Work item: Write out again each line of the material below, unchanged, from the first one to the line that holds "Task: Click the Norway visits bar".
>>>>
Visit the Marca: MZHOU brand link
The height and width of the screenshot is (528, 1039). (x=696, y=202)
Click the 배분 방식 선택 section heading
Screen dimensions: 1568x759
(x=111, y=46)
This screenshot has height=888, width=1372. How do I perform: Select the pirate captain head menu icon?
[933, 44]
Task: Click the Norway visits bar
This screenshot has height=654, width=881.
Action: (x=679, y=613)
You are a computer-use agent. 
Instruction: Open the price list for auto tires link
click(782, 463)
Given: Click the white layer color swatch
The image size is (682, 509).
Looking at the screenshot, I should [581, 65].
<<<<
Response to the exercise:
Visit the Marca: MZHOU brand link
The height and width of the screenshot is (528, 1039). (x=696, y=202)
Click the 배분 방식 선택 section heading
Screen dimensions: 1568x759
(x=111, y=46)
This screenshot has height=888, width=1372. How do I perform: Select the pirate captain head menu icon?
[933, 44]
Task: Click the Norway visits bar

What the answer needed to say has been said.